**Records to use**
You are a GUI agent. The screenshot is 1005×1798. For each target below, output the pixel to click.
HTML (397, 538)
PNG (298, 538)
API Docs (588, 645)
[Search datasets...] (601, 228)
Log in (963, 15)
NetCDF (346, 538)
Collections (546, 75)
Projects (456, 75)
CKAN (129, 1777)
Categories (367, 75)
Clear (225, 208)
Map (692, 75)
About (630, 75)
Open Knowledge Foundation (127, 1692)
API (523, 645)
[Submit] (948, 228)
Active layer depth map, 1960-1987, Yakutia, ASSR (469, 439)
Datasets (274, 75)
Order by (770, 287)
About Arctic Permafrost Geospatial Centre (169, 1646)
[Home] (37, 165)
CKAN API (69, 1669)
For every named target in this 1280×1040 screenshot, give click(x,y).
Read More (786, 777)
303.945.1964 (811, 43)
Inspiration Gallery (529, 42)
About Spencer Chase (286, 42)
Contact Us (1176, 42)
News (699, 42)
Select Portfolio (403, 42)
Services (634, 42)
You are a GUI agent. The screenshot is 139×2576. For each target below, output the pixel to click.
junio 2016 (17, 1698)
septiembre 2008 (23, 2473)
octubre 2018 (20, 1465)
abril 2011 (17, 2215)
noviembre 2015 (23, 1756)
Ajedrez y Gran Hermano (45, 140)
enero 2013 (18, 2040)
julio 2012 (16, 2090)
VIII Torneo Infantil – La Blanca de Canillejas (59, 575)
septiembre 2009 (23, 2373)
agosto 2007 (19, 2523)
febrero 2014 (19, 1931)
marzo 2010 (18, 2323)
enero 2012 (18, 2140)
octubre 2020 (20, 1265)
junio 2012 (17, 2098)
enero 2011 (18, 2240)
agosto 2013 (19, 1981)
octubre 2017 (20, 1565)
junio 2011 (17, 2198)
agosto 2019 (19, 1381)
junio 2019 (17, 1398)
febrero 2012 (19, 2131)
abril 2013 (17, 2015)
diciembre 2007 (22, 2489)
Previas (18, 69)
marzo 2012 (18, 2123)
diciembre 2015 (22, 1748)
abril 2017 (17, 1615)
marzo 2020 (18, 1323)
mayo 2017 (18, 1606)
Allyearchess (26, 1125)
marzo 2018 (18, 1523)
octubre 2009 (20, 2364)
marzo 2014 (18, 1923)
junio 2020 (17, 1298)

**Stated task**
Please rename "GUI agent" to "desktop assistant" throughout the lines above and reproduce them with everything else left as it is.

**The reply**
You are a desktop assistant. The screenshot is 1005×1798. For each target below, output the pixel to click.
HTML (397, 538)
PNG (298, 538)
API Docs (588, 645)
[Search datasets...] (601, 228)
Log in (963, 15)
NetCDF (346, 538)
Collections (546, 75)
Projects (456, 75)
CKAN (129, 1777)
Categories (367, 75)
Clear (225, 208)
Map (692, 75)
About (630, 75)
Open Knowledge Foundation (127, 1692)
API (523, 645)
[Submit] (948, 228)
Active layer depth map, 1960-1987, Yakutia, ASSR (469, 439)
Datasets (274, 75)
Order by (770, 287)
About Arctic Permafrost Geospatial Centre (169, 1646)
[Home] (37, 165)
CKAN API (69, 1669)
For every named target in this 1280×1040 screenshot, give click(x,y).
Read More (786, 777)
303.945.1964 (811, 43)
Inspiration Gallery (529, 42)
About Spencer Chase (286, 42)
Contact Us (1176, 42)
News (699, 42)
Select Portfolio (403, 42)
Services (634, 42)
You are a desktop assistant. The screenshot is 139×2576. For each target below, output the pixel to click.
junio 2016 (17, 1698)
septiembre 2008 (23, 2473)
octubre 2018 (20, 1465)
abril 2011 (17, 2215)
noviembre 2015 (23, 1756)
Ajedrez y Gran Hermano (45, 140)
enero 2013 (18, 2040)
julio 2012 (16, 2090)
VIII Torneo Infantil – La Blanca de Canillejas (59, 575)
septiembre 2009 (23, 2373)
agosto 2007 (19, 2523)
febrero 2014 (19, 1931)
marzo 2010 (18, 2323)
enero 2012 (18, 2140)
octubre 2020 (20, 1265)
junio 2012 (17, 2098)
enero 2011 (18, 2240)
agosto 2013 (19, 1981)
octubre 2017 (20, 1565)
junio 2011 (17, 2198)
agosto 2019 (19, 1381)
junio 2019 (17, 1398)
febrero 2012 (19, 2131)
abril 2013 (17, 2015)
diciembre 2007 (22, 2489)
Previas (18, 69)
marzo 2012 (18, 2123)
diciembre 2015 (22, 1748)
abril 2017 (17, 1615)
marzo 2020 (18, 1323)
mayo 2017 (18, 1606)
Allyearchess (26, 1125)
marzo 2018 (18, 1523)
octubre 2009 (20, 2364)
marzo 2014 (18, 1923)
junio 2020 (17, 1298)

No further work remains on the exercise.